--- TASK PROMPT ---
All of the entries need to be written out again, exactly as they are.

--- INFORMATION SHOWN ---
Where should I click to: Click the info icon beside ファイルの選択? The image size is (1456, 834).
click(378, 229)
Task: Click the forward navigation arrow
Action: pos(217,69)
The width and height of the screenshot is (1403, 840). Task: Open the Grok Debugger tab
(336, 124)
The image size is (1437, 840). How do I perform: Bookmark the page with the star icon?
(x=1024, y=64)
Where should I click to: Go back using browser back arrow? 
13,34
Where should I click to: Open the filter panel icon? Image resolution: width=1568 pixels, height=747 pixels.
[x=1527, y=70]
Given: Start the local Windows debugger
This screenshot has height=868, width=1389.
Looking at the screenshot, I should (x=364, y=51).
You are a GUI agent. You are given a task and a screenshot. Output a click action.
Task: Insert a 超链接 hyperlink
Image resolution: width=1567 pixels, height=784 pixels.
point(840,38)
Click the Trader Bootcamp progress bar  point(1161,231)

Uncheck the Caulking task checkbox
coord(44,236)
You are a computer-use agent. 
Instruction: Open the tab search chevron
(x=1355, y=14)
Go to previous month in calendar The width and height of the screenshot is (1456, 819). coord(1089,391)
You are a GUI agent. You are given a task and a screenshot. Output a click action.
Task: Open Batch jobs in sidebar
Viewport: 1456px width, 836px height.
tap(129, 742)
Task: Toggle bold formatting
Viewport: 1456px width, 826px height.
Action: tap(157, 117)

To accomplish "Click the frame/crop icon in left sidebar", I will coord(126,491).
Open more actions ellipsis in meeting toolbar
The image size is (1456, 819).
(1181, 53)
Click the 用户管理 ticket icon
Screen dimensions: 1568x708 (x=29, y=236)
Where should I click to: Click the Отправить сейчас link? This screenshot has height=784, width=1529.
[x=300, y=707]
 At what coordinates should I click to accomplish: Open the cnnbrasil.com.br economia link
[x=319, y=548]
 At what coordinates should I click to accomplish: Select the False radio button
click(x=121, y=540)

--- EXERCISE ANSWER ---
Where should I click to: Click the info icon beside ファイルの選択? The image size is (1456, 834).
click(378, 229)
Task: Click the forward navigation arrow
Action: pos(217,69)
The width and height of the screenshot is (1403, 840). Task: Open the Grok Debugger tab
(336, 124)
The image size is (1437, 840). How do I perform: Bookmark the page with the star icon?
(x=1024, y=64)
Where should I click to: Go back using browser back arrow? 
13,34
Where should I click to: Open the filter panel icon? Image resolution: width=1568 pixels, height=747 pixels.
[x=1527, y=70]
Given: Start the local Windows debugger
This screenshot has height=868, width=1389.
Looking at the screenshot, I should (x=364, y=51).
You are a GUI agent. You are given a task and a screenshot. Output a click action.
Task: Insert a 超链接 hyperlink
Image resolution: width=1567 pixels, height=784 pixels.
point(840,38)
Click the Trader Bootcamp progress bar  point(1161,231)

Uncheck the Caulking task checkbox
coord(44,236)
You are a computer-use agent. 
Instruction: Open the tab search chevron
(x=1355, y=14)
Go to previous month in calendar The width and height of the screenshot is (1456, 819). coord(1089,391)
You are a GUI agent. You are given a task and a screenshot. Output a click action.
Task: Open Batch jobs in sidebar
Viewport: 1456px width, 836px height.
tap(129, 742)
Task: Toggle bold formatting
Viewport: 1456px width, 826px height.
Action: tap(157, 117)

To accomplish "Click the frame/crop icon in left sidebar", I will coord(126,491).
Open more actions ellipsis in meeting toolbar
The image size is (1456, 819).
(1181, 53)
Click the 用户管理 ticket icon
Screen dimensions: 1568x708 (x=29, y=236)
Where should I click to: Click the Отправить сейчас link? This screenshot has height=784, width=1529.
[x=300, y=707]
 At what coordinates should I click to accomplish: Open the cnnbrasil.com.br economia link
[x=319, y=548]
 At what coordinates should I click to accomplish: Select the False radio button
click(x=121, y=540)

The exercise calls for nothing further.